____ DATA SECTION

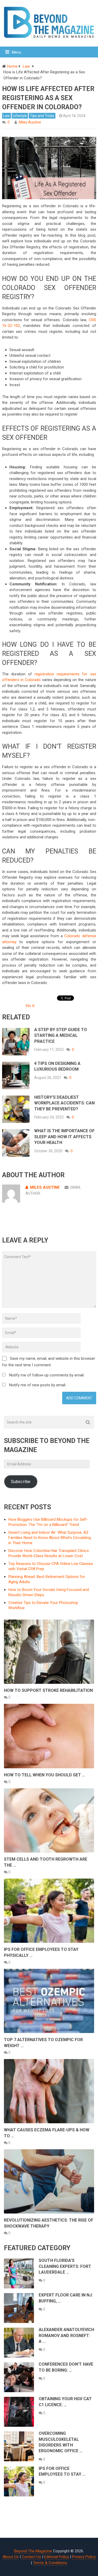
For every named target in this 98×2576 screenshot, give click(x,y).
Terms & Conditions (50, 2562)
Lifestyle (20, 116)
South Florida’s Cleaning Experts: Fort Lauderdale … (65, 2266)
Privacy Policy (84, 2556)
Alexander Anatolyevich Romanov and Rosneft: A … (66, 2335)
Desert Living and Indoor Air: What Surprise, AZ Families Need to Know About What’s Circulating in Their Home (49, 1537)
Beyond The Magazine (33, 2551)
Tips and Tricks (42, 116)
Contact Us (31, 2556)
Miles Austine (30, 122)
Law (6, 116)
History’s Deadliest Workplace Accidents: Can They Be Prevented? (64, 1103)
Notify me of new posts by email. (37, 1385)
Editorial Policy (56, 2556)
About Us (11, 2556)
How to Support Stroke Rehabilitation (48, 1690)
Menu (16, 52)
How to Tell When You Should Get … (44, 1774)
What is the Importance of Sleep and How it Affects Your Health (64, 1136)
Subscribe (20, 1481)
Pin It (30, 1006)
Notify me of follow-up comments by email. (46, 1375)
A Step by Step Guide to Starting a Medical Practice (60, 1035)
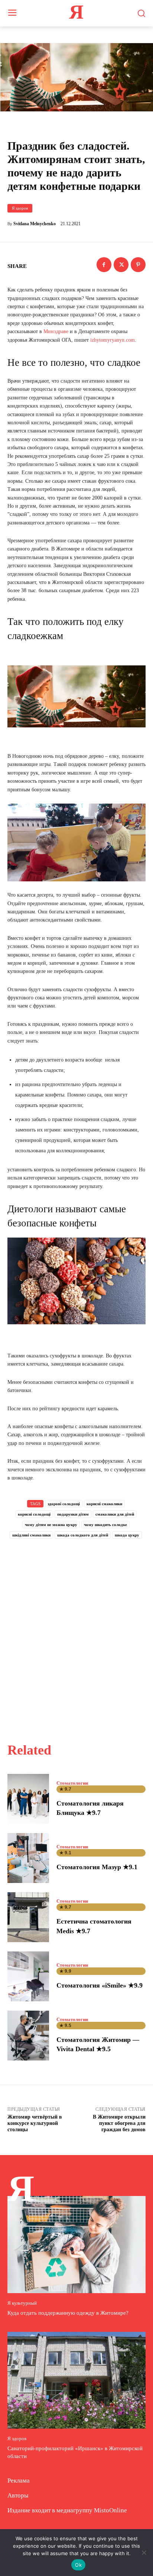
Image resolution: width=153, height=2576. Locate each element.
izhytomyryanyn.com (112, 340)
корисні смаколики (104, 1503)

________

> **EXERCISE REQUIREMENTS**
For this exercise, write out exactly the lines from the one with "History’s Deadliest Workplace" through the last line of the records, inclusive, and leave each picture out.

> **EXPECTED ANSWER**
History’s Deadliest Workplace Accidents: Can They Be Prevented? (64, 1103)
Notify me of new posts by email. (37, 1385)
Editorial Policy (56, 2556)
About Us (11, 2556)
How to Support Stroke Rehabilitation (48, 1690)
Menu (16, 52)
How to Tell When You Should Get … (44, 1774)
What is the Importance of Sleep and How it Affects Your Health (64, 1136)
Subscribe (20, 1481)
Pin It (30, 1006)
Notify me of follow-up comments by email. (46, 1375)
A Step by Step Guide to Starting a Medical Practice (60, 1035)
Image resolution: width=153, height=2576. Locate each element.
izhytomyryanyn.com (112, 340)
корисні смаколики (104, 1503)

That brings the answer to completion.